• What you need to do: Each line of the listing below containing the word "this" should be returned.

** Data to process follows **

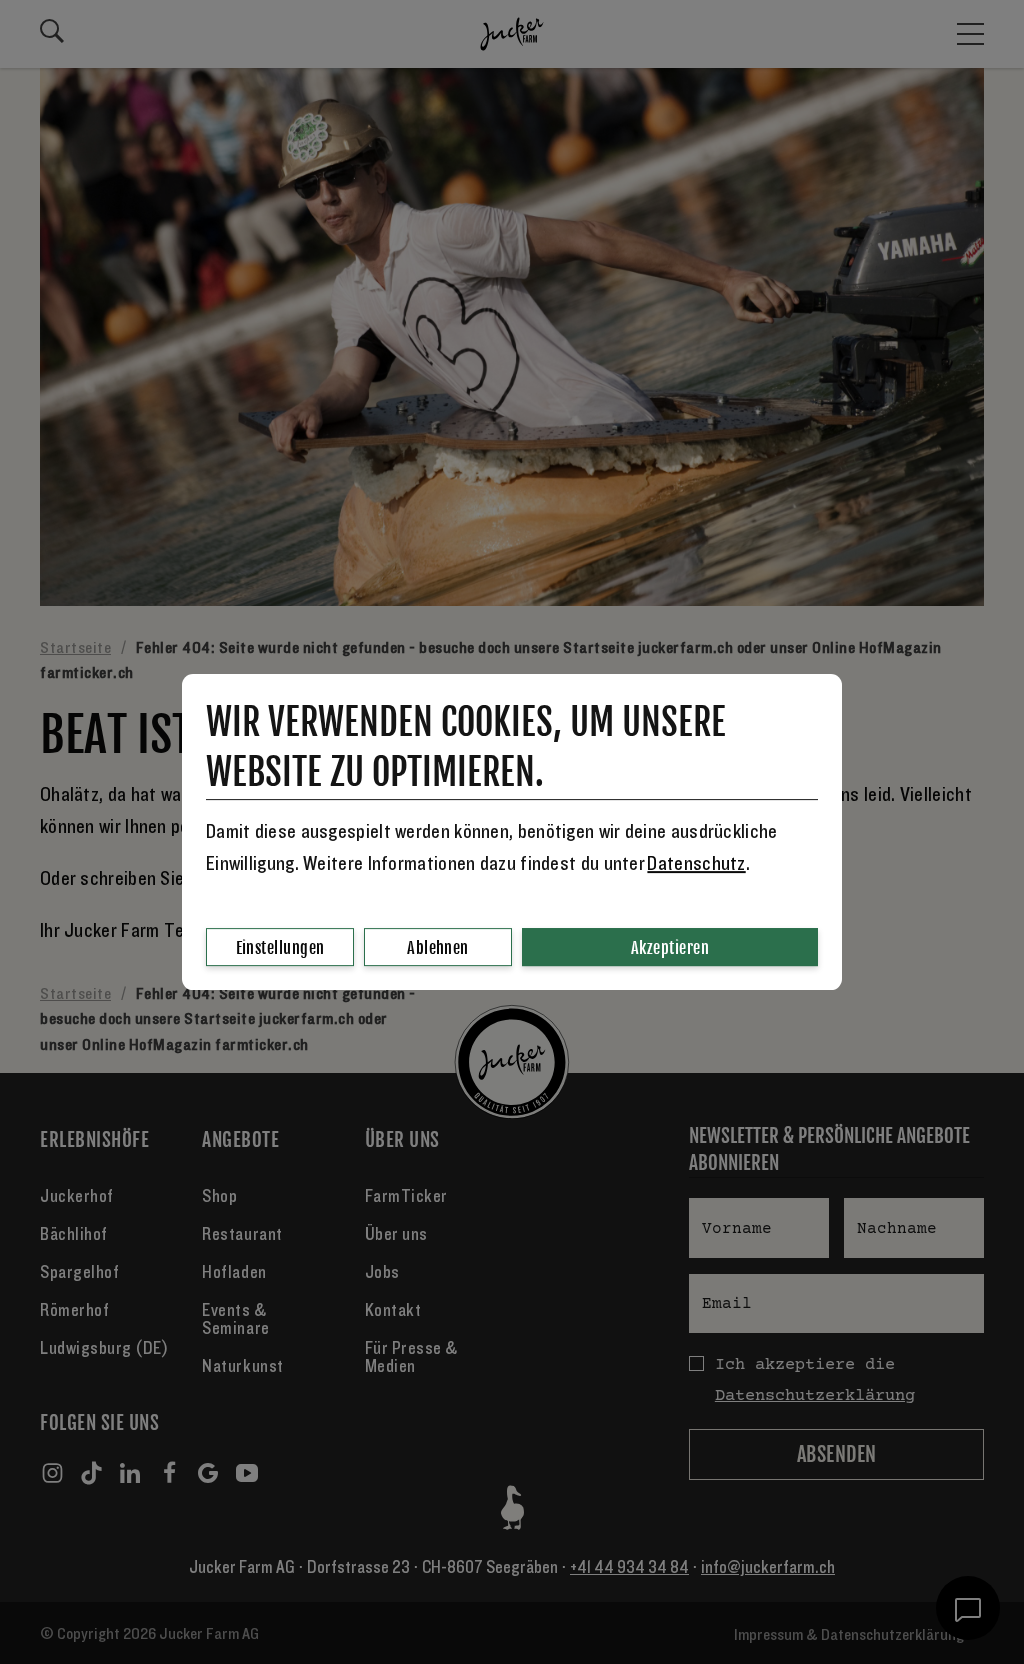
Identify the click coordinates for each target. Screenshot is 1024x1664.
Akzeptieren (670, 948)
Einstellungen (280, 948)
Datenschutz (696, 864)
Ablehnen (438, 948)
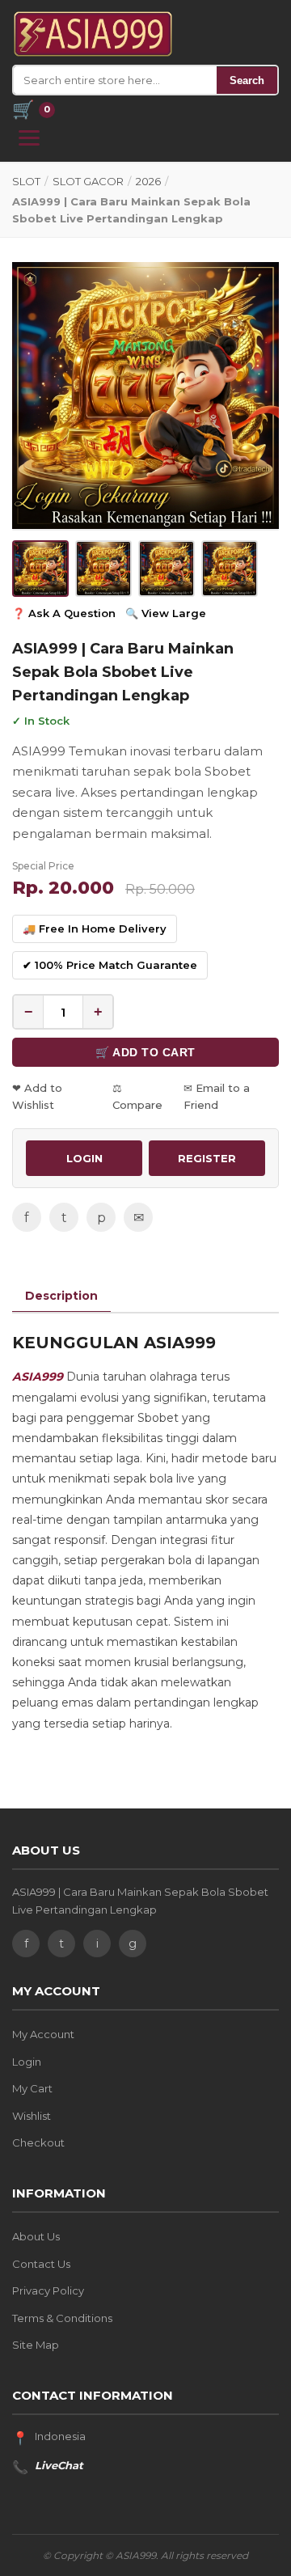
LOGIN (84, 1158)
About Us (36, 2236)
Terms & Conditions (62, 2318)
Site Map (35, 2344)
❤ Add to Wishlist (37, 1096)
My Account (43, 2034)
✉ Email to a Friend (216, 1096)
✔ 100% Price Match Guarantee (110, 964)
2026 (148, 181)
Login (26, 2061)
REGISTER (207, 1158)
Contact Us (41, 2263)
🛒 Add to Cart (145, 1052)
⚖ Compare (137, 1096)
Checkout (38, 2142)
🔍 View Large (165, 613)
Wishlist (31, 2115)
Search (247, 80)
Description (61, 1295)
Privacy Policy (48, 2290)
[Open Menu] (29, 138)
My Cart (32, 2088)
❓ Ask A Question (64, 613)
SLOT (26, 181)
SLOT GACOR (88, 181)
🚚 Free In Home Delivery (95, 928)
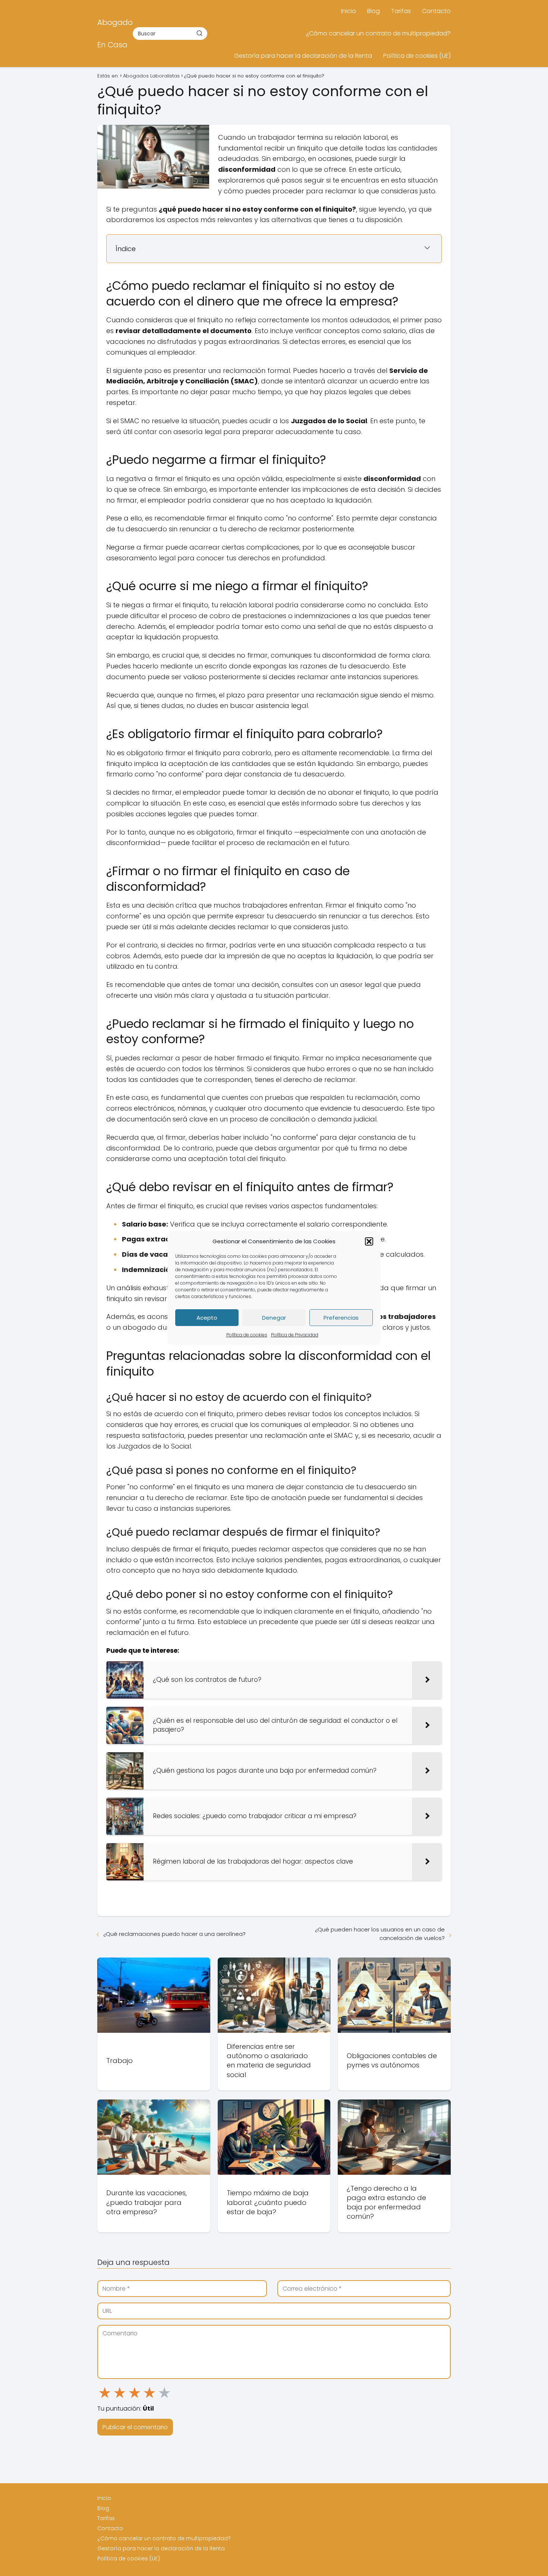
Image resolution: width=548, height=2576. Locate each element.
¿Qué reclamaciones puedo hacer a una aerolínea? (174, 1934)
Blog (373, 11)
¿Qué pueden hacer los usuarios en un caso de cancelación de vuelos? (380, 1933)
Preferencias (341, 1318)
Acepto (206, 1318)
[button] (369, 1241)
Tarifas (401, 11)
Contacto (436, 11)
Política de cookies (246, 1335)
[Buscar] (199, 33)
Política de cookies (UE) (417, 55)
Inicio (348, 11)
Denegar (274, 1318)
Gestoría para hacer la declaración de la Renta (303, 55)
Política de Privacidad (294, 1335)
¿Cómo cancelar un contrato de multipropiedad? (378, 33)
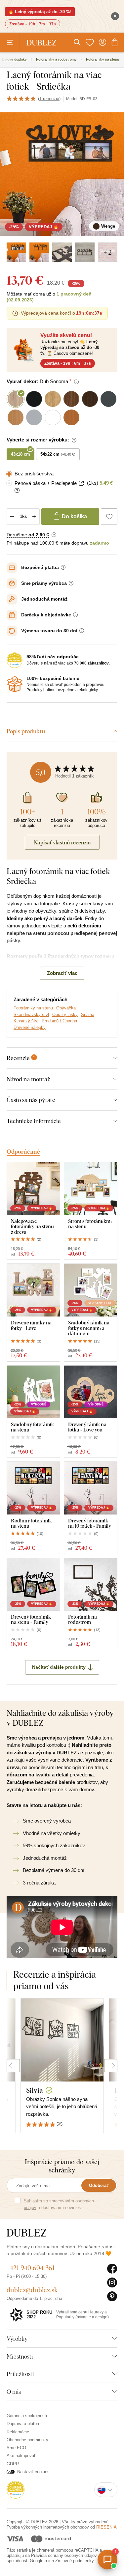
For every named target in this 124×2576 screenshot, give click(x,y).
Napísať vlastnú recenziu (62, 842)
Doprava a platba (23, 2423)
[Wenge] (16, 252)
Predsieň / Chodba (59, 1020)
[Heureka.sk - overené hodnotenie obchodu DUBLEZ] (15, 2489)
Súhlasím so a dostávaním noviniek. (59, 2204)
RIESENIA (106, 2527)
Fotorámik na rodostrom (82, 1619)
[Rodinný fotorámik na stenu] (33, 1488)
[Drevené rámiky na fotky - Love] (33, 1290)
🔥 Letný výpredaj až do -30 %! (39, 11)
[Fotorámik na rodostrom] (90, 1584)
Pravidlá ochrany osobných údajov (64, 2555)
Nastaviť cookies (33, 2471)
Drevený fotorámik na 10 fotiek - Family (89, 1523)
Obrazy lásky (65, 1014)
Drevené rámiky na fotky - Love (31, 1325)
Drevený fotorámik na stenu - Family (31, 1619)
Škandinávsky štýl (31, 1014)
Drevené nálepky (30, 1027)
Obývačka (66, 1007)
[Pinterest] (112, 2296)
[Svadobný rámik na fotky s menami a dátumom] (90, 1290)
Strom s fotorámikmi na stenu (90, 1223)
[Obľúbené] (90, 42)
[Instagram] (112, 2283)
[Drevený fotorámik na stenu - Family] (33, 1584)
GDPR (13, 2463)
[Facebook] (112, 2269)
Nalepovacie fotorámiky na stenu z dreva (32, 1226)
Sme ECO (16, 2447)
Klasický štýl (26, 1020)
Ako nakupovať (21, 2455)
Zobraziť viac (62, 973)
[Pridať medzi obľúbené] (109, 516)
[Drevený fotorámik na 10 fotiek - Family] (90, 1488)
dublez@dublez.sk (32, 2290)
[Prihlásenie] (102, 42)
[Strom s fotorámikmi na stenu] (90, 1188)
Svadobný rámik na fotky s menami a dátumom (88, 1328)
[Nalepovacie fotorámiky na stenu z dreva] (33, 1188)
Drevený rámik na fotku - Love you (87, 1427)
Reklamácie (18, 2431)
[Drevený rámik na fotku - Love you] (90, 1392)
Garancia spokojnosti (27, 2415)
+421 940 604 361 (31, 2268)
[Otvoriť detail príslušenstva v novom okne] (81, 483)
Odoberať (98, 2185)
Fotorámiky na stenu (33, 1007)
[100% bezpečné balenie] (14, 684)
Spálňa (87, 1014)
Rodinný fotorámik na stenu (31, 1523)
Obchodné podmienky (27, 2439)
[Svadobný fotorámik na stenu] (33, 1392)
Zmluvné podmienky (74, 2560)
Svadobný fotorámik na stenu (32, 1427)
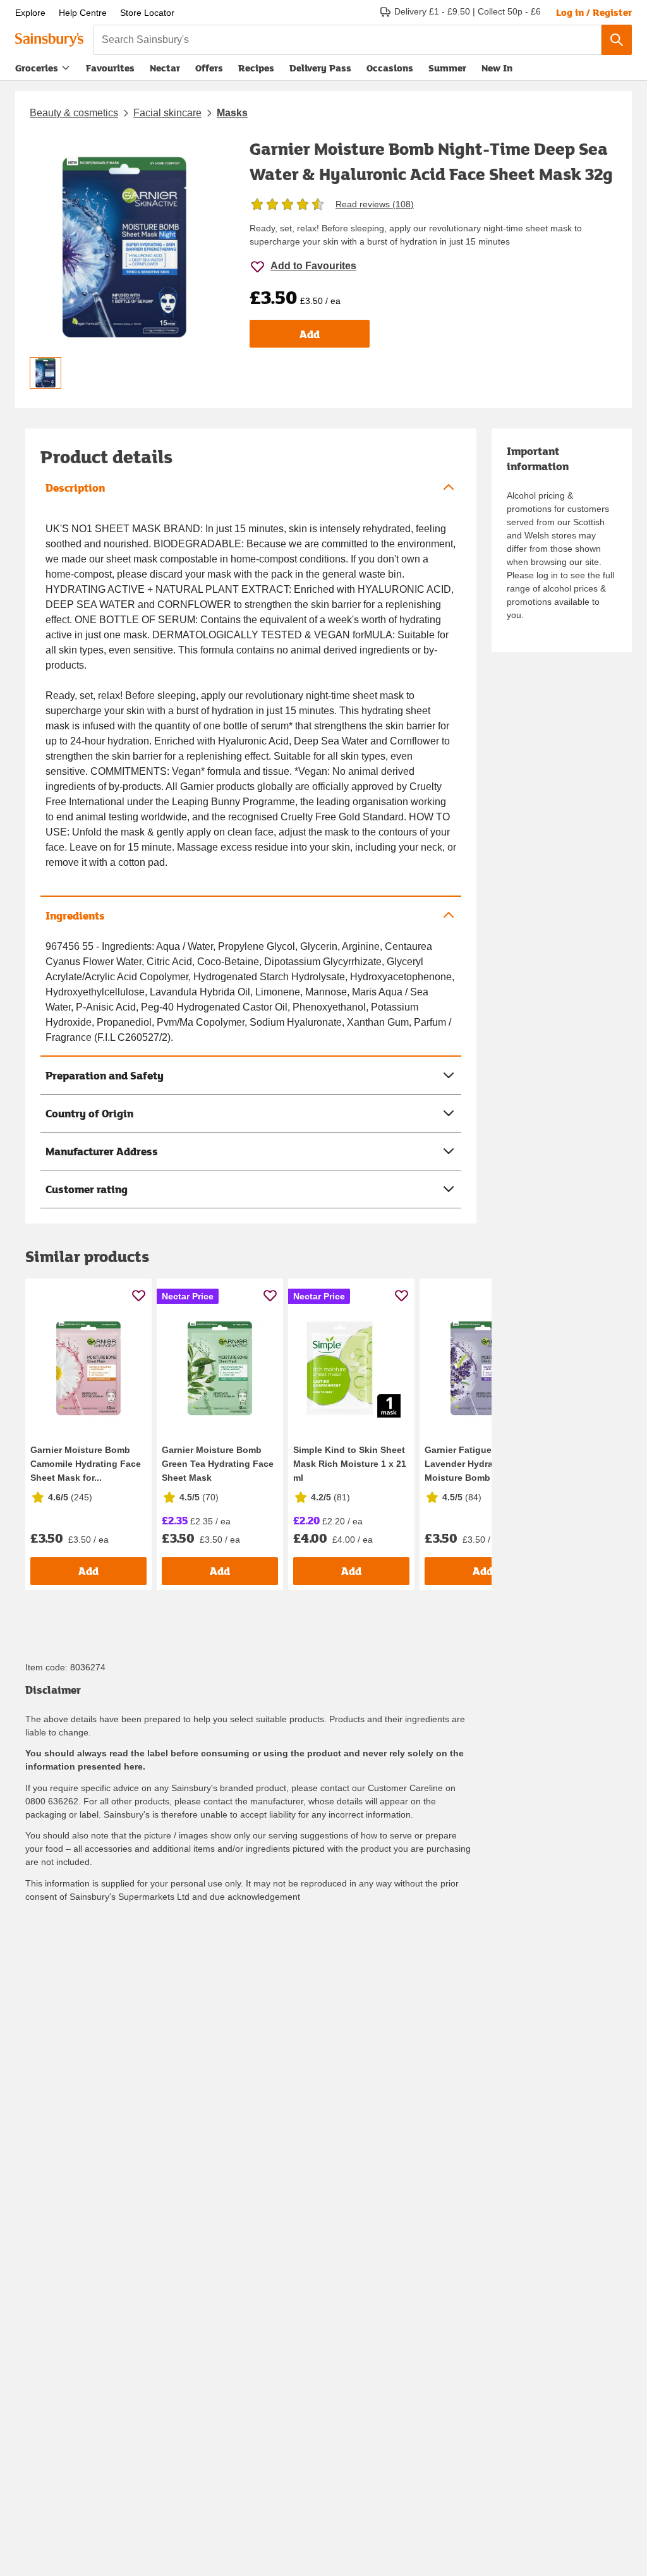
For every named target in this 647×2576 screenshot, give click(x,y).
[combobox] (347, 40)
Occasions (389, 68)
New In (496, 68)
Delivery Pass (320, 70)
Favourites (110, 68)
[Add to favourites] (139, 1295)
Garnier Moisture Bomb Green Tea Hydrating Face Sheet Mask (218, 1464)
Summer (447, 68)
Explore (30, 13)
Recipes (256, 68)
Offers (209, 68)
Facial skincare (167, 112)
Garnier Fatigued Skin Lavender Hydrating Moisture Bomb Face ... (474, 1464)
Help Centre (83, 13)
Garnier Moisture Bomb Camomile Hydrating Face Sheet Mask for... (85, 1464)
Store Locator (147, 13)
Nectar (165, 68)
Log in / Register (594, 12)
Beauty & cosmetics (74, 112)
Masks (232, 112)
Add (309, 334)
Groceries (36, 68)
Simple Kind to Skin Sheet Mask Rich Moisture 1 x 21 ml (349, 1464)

** End of Data to process **

• The answer:
For every named target in this 124×2576 screenshot, give click(x,y).
For every named target in this 647×2576 screenshot, give click(x,y).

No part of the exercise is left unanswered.